UNITED STATES DISTRICT COURT FOR THE NORTHERN DISTRICT OF TEXAS DALLAS DIVISION
Dec 31, 2019
Case No. 3:16-cv-03198-B (N.D. Tex. Dec. 31, 2019)

Opinion

Case No. 3:16-cv-03198-B

12-31-2019

LINCOLN GENERAL INSURANCE COMPANY, Plaintiff, v. U.S. AUTO INSURANCE SERVICES, INC., et al., Defendants.


FINDINGS , CONCLUSIONS, AND RECOMMENDATION OF THE UNITED STATES MAGISTRATE JUDGE

Before the Court are (1) a Motion for Judgment against Defendant James T. Maxwell ("Jim Maxwell" or "Maxwell") filed by Plaintiff Lincoln General Insurance Company, Inc. ("Lincoln General") (ECF No. 260) and (2) a Motion for Summary Judgment filed by Defendant Jim Maxwell (ECF No. 264). For the following reasons, the Court should GRANT Lincoln General's Motion and enter a default judgment against Maxwell and DENY Maxwell's Motion for Summary Judgment.

Background

This case has been the subject of numerous prior opinions and orders. See, e.g., Lincoln Gen. Ins. Co. v. U.S. Auto Servs., Inc., 809 F. Supp. 2d 582 (N.D. Tex. 2011), appeal dismissed, 787 F.3d 716 (5th Cir. 2015); Lincoln Gen. Ins. Co. v. U.S. Auto Servs., Inc., 892 F. Supp. 2d 787 (N.D. Tex. 2012), aff'd in part, rev'd in part, 787 F.3d 716 (5th Cir. 2015); Lincoln Gen. Ins. Co. v. Maxwell, 2018 WL 4610533 (N.D. Tex. Sep. 26, 2018). Accordingly, the Court will recount only the background facts pertinent to dispose of the pending motions.

In November 2007, Lincoln General sued U.S. Auto Insurance Services, Inc. ("U.S. Auto"), Gamma Group, Inc. ("Gamma"), CSI Agency Services, Inc. ("CSI"), Alpha Partners, Limited ("Alpha"), Santa Fe Auto Insurance Company ("Santa Fe"), James Douglas Maxwell ("Doug Maxwell"), and Jim Maxwell for breach of various general agency agreements ("GAAs") and corresponding reinsurance agreements ("the First Lawsuit"). Lincoln Gen. Ins. Co. v. U.S. Auto Servs., Inc., No. 3:07-cv-1985-B, ECF No. 1 at 1, 10-12 (N.D. Tex. 2007). All parties to the First Lawsuit executed a Memorandum of Understanding ("MOU") that contained an agreement to settle Lincoln General's claims. Pl.'s Ex. B at 1-6 (ECF No. 57-4). However, the defendants to the First Lawsuit failed to fulfill their obligations under the MOU. Am. Compl. 2-3, ¶¶ 3-6 (ECF No. 57-1). Consequently, Lincoln General filed this second lawsuit, originally styled as Lincoln General Insurance Co. v. U.S. Auto Insurance Services, Inc., No. 3:10-cv-02307-B (N.D. Tex. 2010).

◆ **Recorded data**:
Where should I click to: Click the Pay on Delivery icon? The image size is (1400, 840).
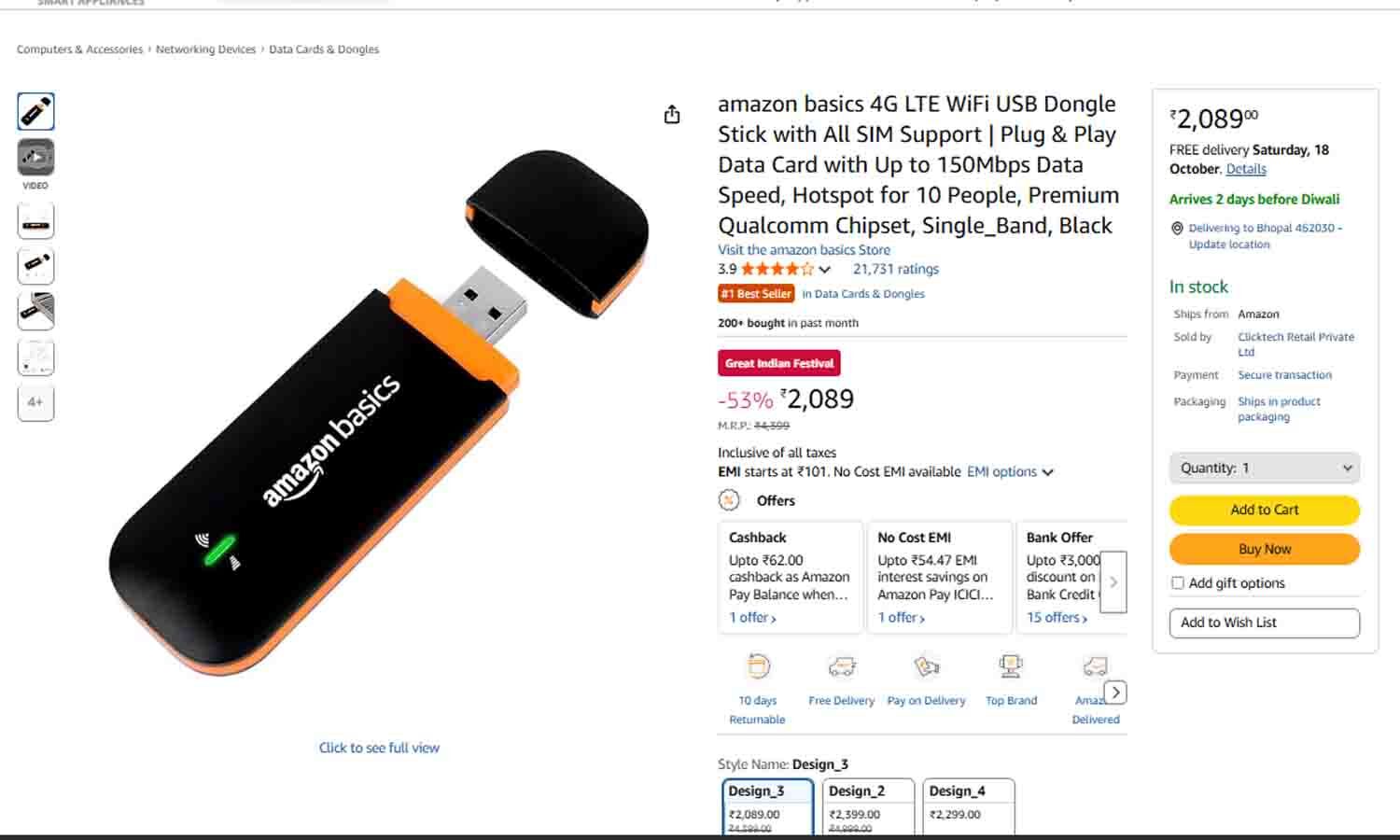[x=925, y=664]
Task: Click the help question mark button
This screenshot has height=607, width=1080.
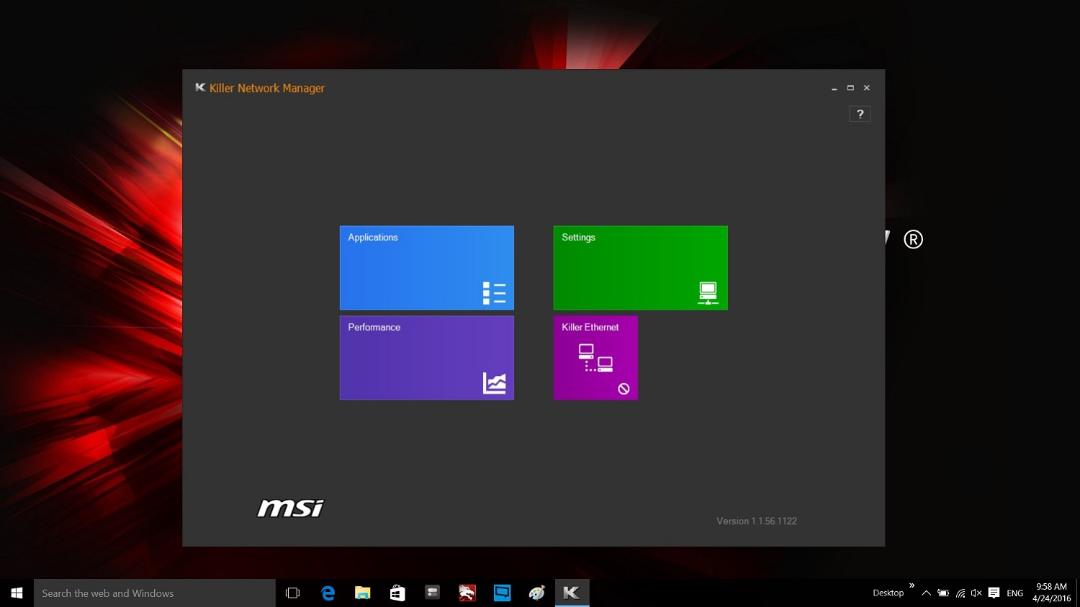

◆ **Exercise requirements**:
(1) Write out the court opinion's wording from "This case has" up to and including "the pending motions.".
(2) Continue the court opinion from the point where it stops.
The material has no connection to the court opinion.

◆ **Expected outputs**:
(1)
This case has been the subject of numerous prior opinions and orders. See, e.g., Lincoln Gen. Ins. Co. v. U.S. Auto Servs., Inc., 809 F. Supp. 2d 582 (N.D. Tex. 2011), appeal dismissed, 787 F.3d 716 (5th Cir. 2015); Lincoln Gen. Ins. Co. v. U.S. Auto Servs., Inc., 892 F. Supp. 2d 787 (N.D. Tex. 2012), aff'd in part, rev'd in part, 787 F.3d 716 (5th Cir. 2015); Lincoln Gen. Ins. Co. v. Maxwell, 2018 WL 4610533 (N.D. Tex. Sep. 26, 2018). Accordingly, the Court will recount only the background facts pertinent to dispose of the pending motions.

(2)
In this lawsuit, Lincoln General asserts various claims against the same defendants named in the First Lawsuit. See Am. Compl. 19-25, ¶¶ 74-108. Following a bench trial, the Court found CSI and Alpha, jointly and severally, liable to Lincoln General in the amount of $16,500,000.00 for tortious interference with contract. Findings of Fact and Conclusions of Law 49-64 ("FFCL") (ECF No. 169). The Court entered judgment against CSI and Alpha consistent with its findings. J. 1. (ECF No. 170). The following claims against the following defendants remain and have been severed to form the matter as styled above: (1) a claim for breach of fiduciary duty and a claim for aiding and abetting breach of fiduciary duty against Doug Maxwell; (2) a claim for aiding and abetting breach of fiduciary duty and a claim for tortious interference with contract against Jim Maxwell; and (3) a claim for breach of fiduciary duty against U.S. Auto. See Order on Severance 2 (ECF No. 227).

The Maxwell Group is a collection of affiliated entities. Doug and Jim Maxwell are limited partners and CSI is the general partner of Alpha. Am. Compl. 4, ¶ 11. CSI, Gamma, Santa Fe, and U.S. Auto are all Texas Corporations. Id. at 3-4, ¶¶ 8-13. Jim Maxwell, at all relevant times, was a partial owner of CSI, Alpha, and Santa Fe, and was an officer of CSI. Id. at 5, ¶ 18. Doug Maxwell, Jim Maxwell's son, was at all relevant times the lone director, president, vice president, secretary, and treasurer of U.S. Auto and Gamma. Id. at 5, ¶ 19.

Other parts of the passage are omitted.